I walked through Hirst's exhibition and wondered how on earth anyone could buy it - not just the work, but the whole act. My art detector remained resolutely silent. There's no point explaining why I think Hirst's art is fraudulent. If I say "it lacks X" the rules of modern art-babble allow the reply "Well, that's the point, it's interrogating the idea that art should be X". Hirst's art is supposed to be as much conceptual as representative and physical, but these are ideas you wouldn't bother to have, rather than ideas that, having seen them, you wish you had had. Medicines in cabinets might work if there was some subject linking the medicines together - but there isn't. It's just a collage of boxes. One instance of an idea is conceptual art, a hundred are just a production-line commodity.

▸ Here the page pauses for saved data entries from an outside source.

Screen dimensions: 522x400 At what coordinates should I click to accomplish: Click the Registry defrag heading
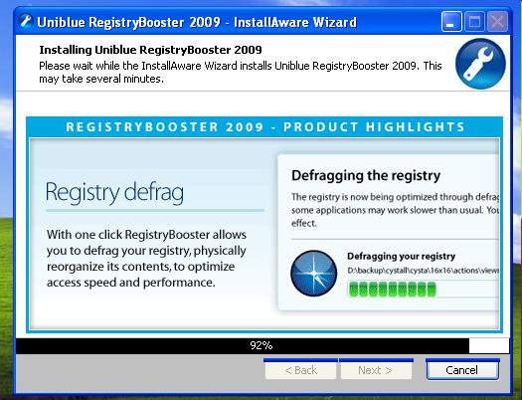[114, 192]
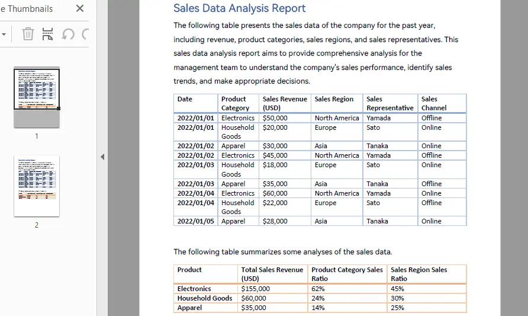528x316 pixels.
Task: Click the page break print icon
Action: tap(48, 34)
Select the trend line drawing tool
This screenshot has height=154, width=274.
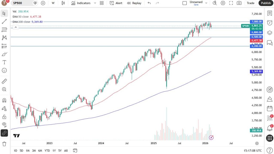(4, 21)
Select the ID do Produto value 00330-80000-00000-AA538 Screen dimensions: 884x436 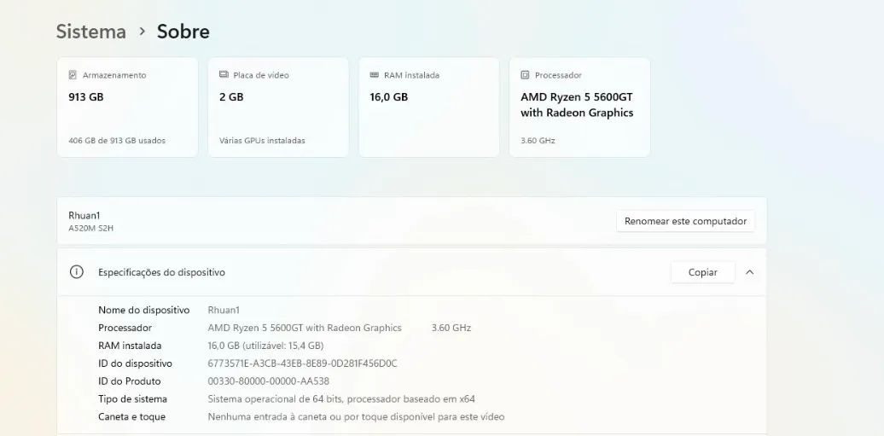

The only thing that ever gave me pause about Hirst was the fact that Saatchi backed him. Now I think that Saatchi saw in the young Hirst a good self-publicist, networker and organiser, someone who could (have others) turn out easily-identifiable pseudo-art works for the ordinary millionaire with no actual understanding of or feeling for art. Saatchi backed Hirst as a business proposition, not as an artist. Hirst's is art for people who don't get art, in the same way that Jane Campion's films are movies for people who don't go to the movies. Buy a Hirst, put it in your boardroom, foyer or lounge, spout the art-babble the gallery gave you, and all your friends and visitors will have to assume you are therefore smarter and hipper than them, because you get it, and they don't.


Artists have sub-contracted parts of their work to technicians before and will do so forever: you don't really think that Hals, Rembrant and all those guys painted those ruff collars? There were craftsmen who specialised in it, as there were specialists in painting rugs, curtains and voluminous clothing - they were called "tapestrymen". There's nothing wrong with sending the routine stuff out to a tapestryman - just as there's nothing wrong with a novelist letting their editor give the first draft a good going-over - but an artist can't send out the whole thing. Then they are a designer or an architect. A lot of the work of certain of the big names feels to me as if they really were out of the room when it was done and shipped. These are exactly the artists Banksy is parodying with the Mr Brain Wash thing. Warhol was always on the Art side of the line, Koons can be either side, Hirst is always on the design side. A Warhol has that extra something we need art to have, but a Hirst doesn't have that magic, it's soul-less. Art without soul is usually just bad design.


He even manages to strip the soul and magic out of exotic South American butterflies. The idea of a room full of fancy butterflies doing whatever they do isn't a new one, though keeping the whiteboards on which their pupae were stuck might be. A proper interior designer would have somehow recognised and reflected the exoticism of the butterflies in the colour of the walls, the floorboards and the furniture, while the mechanisms of heating and steaming would have been rendered invisible. It would be a room for rich people to sit in, perhaps to lightly sauna in, and enjoy the sight of the butterflies. So it was difficult to see the point of the peice: was it about the birth-life-death cycle of these wonderful creatures? Was it about their presence? Who knows? When one of the butterflies landed on one of the children in the room, it should have somehow made them part of the artwork. But it didn't, it just made them a kid with a butterfly on their shirt.